- _Given data_
---+---

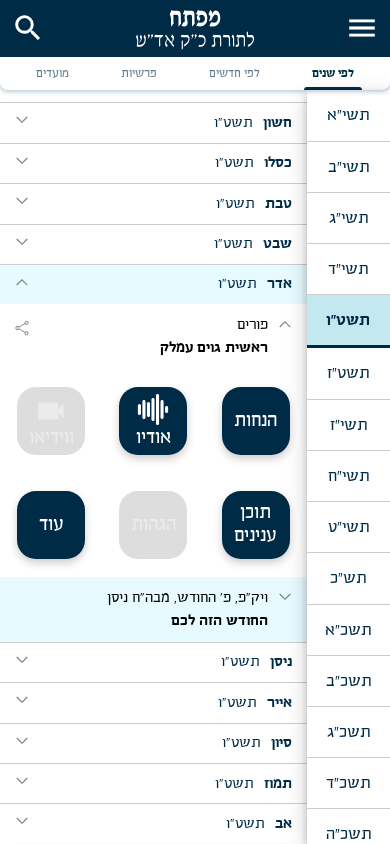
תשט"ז (348, 373)
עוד (51, 525)
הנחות (255, 421)
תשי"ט (348, 527)
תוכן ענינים (255, 524)
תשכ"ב (348, 681)
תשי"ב (348, 167)
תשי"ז (348, 425)
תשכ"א (348, 630)
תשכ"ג (348, 732)
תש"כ (348, 578)
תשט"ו (348, 320)
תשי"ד (348, 269)
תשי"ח (348, 476)
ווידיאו (51, 421)
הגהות (153, 525)
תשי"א (348, 115)
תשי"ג (348, 218)
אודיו (153, 438)
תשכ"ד (348, 783)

---+---

- _Exercise objective_
The pictures in the entries should be left out; output everything else exactly.

- _Answer for the task_
תשט"ז (348, 373)
עוד (51, 525)
הנחות (255, 421)
תשי"ט (348, 527)
תוכן ענינים (255, 524)
תשכ"ב (348, 681)
תשי"ב (348, 167)
תשי"ז (348, 425)
תשכ"א (348, 630)
תשכ"ג (348, 732)
תש"כ (348, 578)
תשט"ו (348, 320)
תשי"ד (348, 269)
תשי"ח (348, 476)
ווידיאו (51, 421)
הגהות (153, 525)
תשי"א (348, 115)
תשי"ג (348, 218)
אודיו (153, 438)
תשכ"ד (348, 783)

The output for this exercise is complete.